╭─ EXTRACT

Rabbi Shergill: Good time to be a rookie
Rabbi Shergill on how the thriving independent music scene in India is beneficial for newbies, not veterans
Bullah Ki Jaana hitmaker Rabbi Shergill was in the city recently, performing without a charge for a charity event organised by the Genesis Foundation. As he performed the 2005 chart-topper, we wondered why he doesn't release music often, especially when it's believed that the heyday for independent music is back. But Shergill has a different opinion.
"I think it's a good time to be an indie artiste if you are starting out. It's not the same for someone who has been in the field for over a decade. It's a good time to be a rookie, not a veteran," says the singer, as he reminisces about the pop music in the '90s, when a song's success was not limited to the number of views and hits it garnered online.
"I grew up in a simple era, where you would hear a hit song on the radio, on streets and in cars. These days, there are so many niches. You see people raving about a song that has over 400 million hits, [but you don't hear it everywhere]. Only YouTube suggests that the song is a hit."
He agrees that he is selective about the work he does. "I am an artiste, and I like to follow my heart. I only do work that gives me joy. My criteria for accepting or rejecting a number depends on its quality. If I don't like it, I won't sing it. The lyrics, melody and composition should be in sync," says the singer, who still holds Bullah Ki Jaana close to his heart. "The song has a two-fold meaning for me. It is my introduction to the world and it contains the essence of Indian spiritual thought. For me, the song is India."
The singer is looking forward to releasing a yet-untitled single. "I am also going to tie up with a digital marketing company because I plan to release a bunch of music videos soon."

╰─
╭─ RECORDED DATA

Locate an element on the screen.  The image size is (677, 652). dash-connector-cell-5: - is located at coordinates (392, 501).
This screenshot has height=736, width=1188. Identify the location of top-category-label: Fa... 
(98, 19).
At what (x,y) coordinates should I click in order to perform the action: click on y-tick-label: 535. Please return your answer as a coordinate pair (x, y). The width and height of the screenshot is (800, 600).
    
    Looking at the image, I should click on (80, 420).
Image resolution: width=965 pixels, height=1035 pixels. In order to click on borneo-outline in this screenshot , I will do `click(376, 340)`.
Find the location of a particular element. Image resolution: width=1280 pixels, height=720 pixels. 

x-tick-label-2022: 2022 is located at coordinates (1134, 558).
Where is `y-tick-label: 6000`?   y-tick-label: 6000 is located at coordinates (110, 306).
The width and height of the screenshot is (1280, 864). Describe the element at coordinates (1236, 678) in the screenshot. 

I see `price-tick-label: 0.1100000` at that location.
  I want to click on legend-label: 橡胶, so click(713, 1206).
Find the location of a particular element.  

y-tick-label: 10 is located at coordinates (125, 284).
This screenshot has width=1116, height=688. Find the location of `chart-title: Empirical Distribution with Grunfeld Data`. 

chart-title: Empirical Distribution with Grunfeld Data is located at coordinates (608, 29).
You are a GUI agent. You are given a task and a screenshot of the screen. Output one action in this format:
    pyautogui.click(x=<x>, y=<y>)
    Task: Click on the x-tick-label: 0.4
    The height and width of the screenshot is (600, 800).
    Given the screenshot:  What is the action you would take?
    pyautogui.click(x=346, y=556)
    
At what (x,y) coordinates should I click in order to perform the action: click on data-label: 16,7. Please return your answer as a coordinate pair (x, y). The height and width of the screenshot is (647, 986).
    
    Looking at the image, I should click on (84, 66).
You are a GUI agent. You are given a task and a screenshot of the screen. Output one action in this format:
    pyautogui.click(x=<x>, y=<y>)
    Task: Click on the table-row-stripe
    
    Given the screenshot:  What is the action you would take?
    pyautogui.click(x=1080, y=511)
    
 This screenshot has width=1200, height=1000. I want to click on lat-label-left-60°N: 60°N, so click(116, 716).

╰─

■ QUESTIONS ON THE MATERIAL ■
(1) Return the stretch of the Rabbi Shergill article from "Rabbi Shergill: Good" through "it garnered online.", copied word for word.
(2) According to the Rabbi Shergill article, which organization held the charity event where he performed?

■ RESPONSES BY TASK ■
(1)
Rabbi Shergill: Good time to be a rookie
Rabbi Shergill on how the thriving independent music scene in India is beneficial for newbies, not veterans
Bullah Ki Jaana hitmaker Rabbi Shergill was in the city recently, performing without a charge for a charity event organised by the Genesis Foundation. As he performed the 2005 chart-topper, we wondered why he doesn't release music often, especially when it's believed that the heyday for independent music is back. But Shergill has a different opinion.
"I think it's a good time to be an indie artiste if you are starting out. It's not the same for someone who has been in the field for over a decade. It's a good time to be a rookie, not a veteran," says the singer, as he reminisces about the pop music in the '90s, when a song's success was not limited to the number of views and hits it garnered online.

(2) The Genesis Foundation